Re: I'm back, and an 'ow' question ...
From: | Andreas Johansson <and_yo@...> |
Date: | Friday, November 1, 2002, 18:02 |
Mat McVeagh wrote:>>From: Andreas Johansson <and_yo@...>
>>I'm back from Berlin (where I had a very nice time) and nomail, and am
>>having a little linguistic question:
>>
>>In and around Berlin, there's quite a few placenames ending in _-ow_. I
>>asociated this with Polish _-ow_, Russian _-ov_ etc, and pronounced it
>>[Of],
>>getting corrected and told that it should be [oU] (or something like
>>that).
>>I was told it was from some local Slavic language, which I couldn't get
>>specified stricter than "not Sorbian". Can anyone here give more
>>information?
>>
>> Andreas
>
>There was "Kashubian", "Polabian" and maybe another. "Pomeranian"?

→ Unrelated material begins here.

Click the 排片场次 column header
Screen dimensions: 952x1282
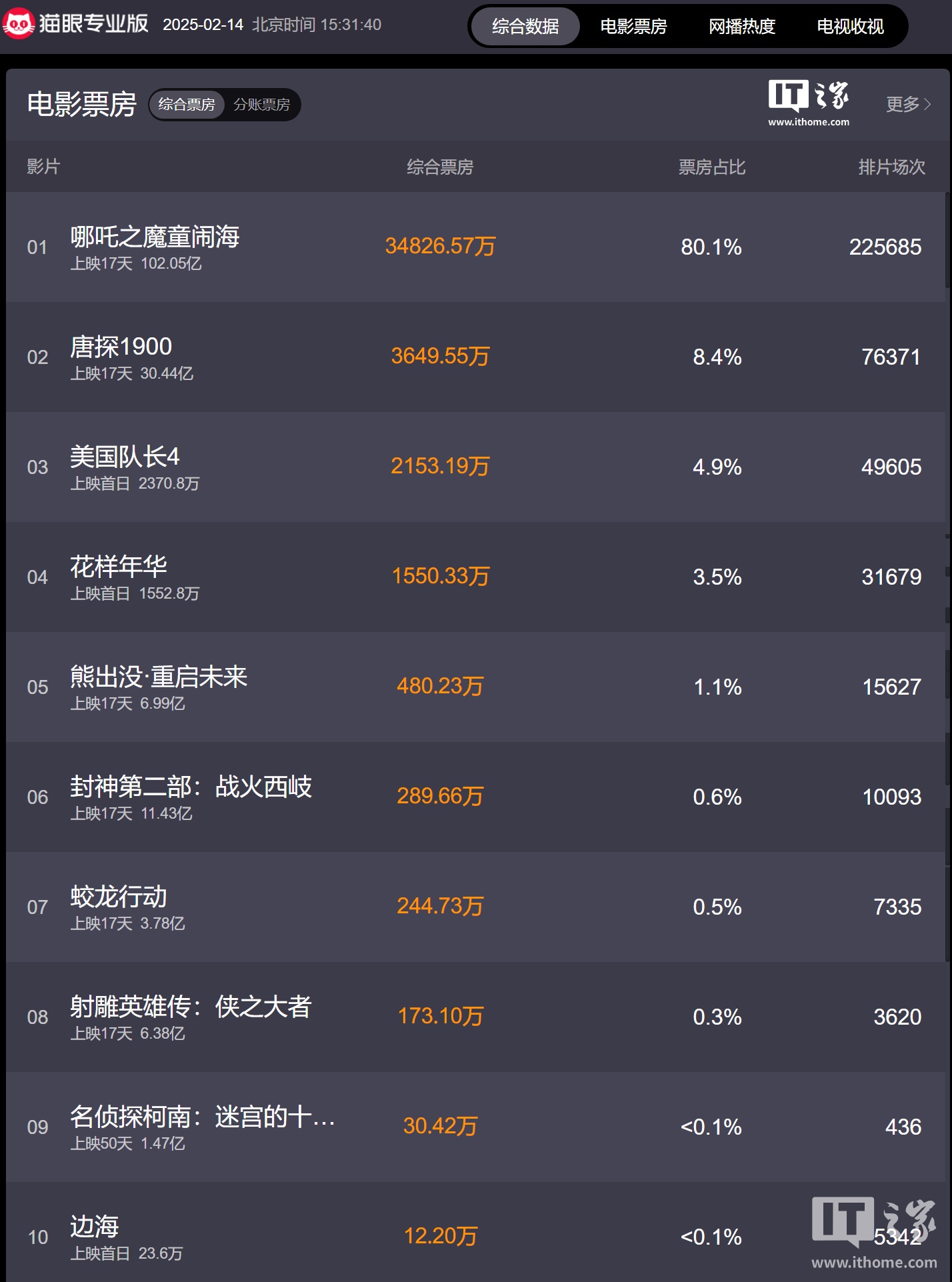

There used to be a such language, but that's all I know about it.
>Not sure.
>"po Laba" means "on the river Elbe". "po mer-" means "on the sea(front)",
>from which "Pommern".
>
>You are saying the local Berliners said that e.g. "Pankow" should be
>pronounced /'pANkoU/ not /'pANkOf/? I find that very strange. It's most
>un-German. In fact it's most un-Slavic.
I shan't swear to the exact pronuncation, but it certainly sounded
diphthongized to me. And there certainly was no [f] in it.